通过这三个, 就能串起一整条链路, 并且显示出堆栈调用的上下级关系.

首先是trace_id, 在多级应用调用过程中, 以及每个应用内部的span中, trace_id都是相同的, 所以通过trace_id就能贯穿一整条链路追踪.

接下来是span_id和parent_span_id, 通过这两个id能确定两个span之间的调用和被调用关系. 如果一个span的id是另一个span的parent_id, 那么, 前一个span就是后一个span的父span. 如果两个span的parent_id相同, 说明这两个是同级, 这时通过span的排列顺序或者start_time_unix_nano就可以确定这两个span在同一级别上的先后执行顺序. 此外, 请求入口的parent_span_id为空, 可以分辨出入口的位置.

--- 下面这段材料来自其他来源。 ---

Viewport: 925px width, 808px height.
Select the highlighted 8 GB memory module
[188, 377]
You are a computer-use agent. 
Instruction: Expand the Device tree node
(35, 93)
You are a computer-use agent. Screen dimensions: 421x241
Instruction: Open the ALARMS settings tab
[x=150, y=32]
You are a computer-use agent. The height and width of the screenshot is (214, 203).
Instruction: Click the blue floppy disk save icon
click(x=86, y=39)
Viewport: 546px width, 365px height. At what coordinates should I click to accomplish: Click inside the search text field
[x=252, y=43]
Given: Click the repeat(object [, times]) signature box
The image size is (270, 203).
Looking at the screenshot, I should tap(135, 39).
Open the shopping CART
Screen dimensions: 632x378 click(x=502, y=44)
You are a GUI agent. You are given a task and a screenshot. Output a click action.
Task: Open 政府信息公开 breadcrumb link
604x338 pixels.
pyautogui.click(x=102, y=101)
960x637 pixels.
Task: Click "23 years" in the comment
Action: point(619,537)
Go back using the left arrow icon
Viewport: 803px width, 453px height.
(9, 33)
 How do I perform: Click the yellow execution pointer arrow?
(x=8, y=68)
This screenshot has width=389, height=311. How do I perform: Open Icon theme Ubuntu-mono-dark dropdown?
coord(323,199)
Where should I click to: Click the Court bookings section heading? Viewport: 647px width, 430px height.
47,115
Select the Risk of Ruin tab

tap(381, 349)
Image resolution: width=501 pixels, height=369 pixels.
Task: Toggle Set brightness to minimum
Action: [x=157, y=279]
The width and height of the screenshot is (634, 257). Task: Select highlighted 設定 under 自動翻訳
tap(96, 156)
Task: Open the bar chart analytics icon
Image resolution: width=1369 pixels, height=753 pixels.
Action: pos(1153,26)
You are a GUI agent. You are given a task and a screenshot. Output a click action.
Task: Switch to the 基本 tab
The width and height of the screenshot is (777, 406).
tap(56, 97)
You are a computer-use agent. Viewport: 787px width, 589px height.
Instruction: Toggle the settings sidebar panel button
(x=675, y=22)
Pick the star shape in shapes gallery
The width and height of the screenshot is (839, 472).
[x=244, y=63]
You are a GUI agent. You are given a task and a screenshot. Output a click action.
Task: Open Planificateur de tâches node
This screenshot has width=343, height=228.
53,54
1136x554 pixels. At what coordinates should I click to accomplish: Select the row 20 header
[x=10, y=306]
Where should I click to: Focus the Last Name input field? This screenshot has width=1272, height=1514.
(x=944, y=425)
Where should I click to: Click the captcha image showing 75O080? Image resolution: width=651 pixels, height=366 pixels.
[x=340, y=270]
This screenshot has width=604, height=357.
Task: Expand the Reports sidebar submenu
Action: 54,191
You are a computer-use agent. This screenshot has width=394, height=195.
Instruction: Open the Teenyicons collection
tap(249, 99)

那么, 在跨应用的链路追踪过程中, 怎么保证trace_id在多个应用中保持一致呢. 对于http请求, 在请求头中放入特殊的请求头参数就可以了. 这个在上面手动嵌码的时候, 就是这么做的跨应用inject特殊请求头

有了以上的这些了解, 实际上, 就可以通过程序制造一些假数据, 来模拟链路追踪. 例如这个源码: OpenTelemetryTracePublisher

协议整体分析

OpenTelemetry的trace协议, 主要以span为主, 这与jaeger, skywalking基本类似. 并且和jaeger一样, span并不是等一次响应结束了再发送给collector, 而是一部分一部分的发送, 这样的好处是每次的数据包较小, 对网络等的压力比较小. 如果中间环节使用kafka也不会出现因为kafka对消息大小的限制导致数据传输失败. skywalking则不同, skywalking是每个应用响应完成之后, 将整个数据一起发送过去, 这种整体发送也有一定好处, 可以想象, 通过trace数据, 是能分析出每一次响应的时间, 异常个数等的, 进而可以计算得到应用一些性能数据, 如果一个应用的一次响应数据作为一个整体发送到collector, collector就可以直接根据入口进行响应时间统计分析, 非常方便; 如果是分开发送, 这些指标的分析, 就会变得很困难(也可以, 比如在内存中先存储这条trace的部分数据, 待整条trace拼接完整后, 再进行其他操作).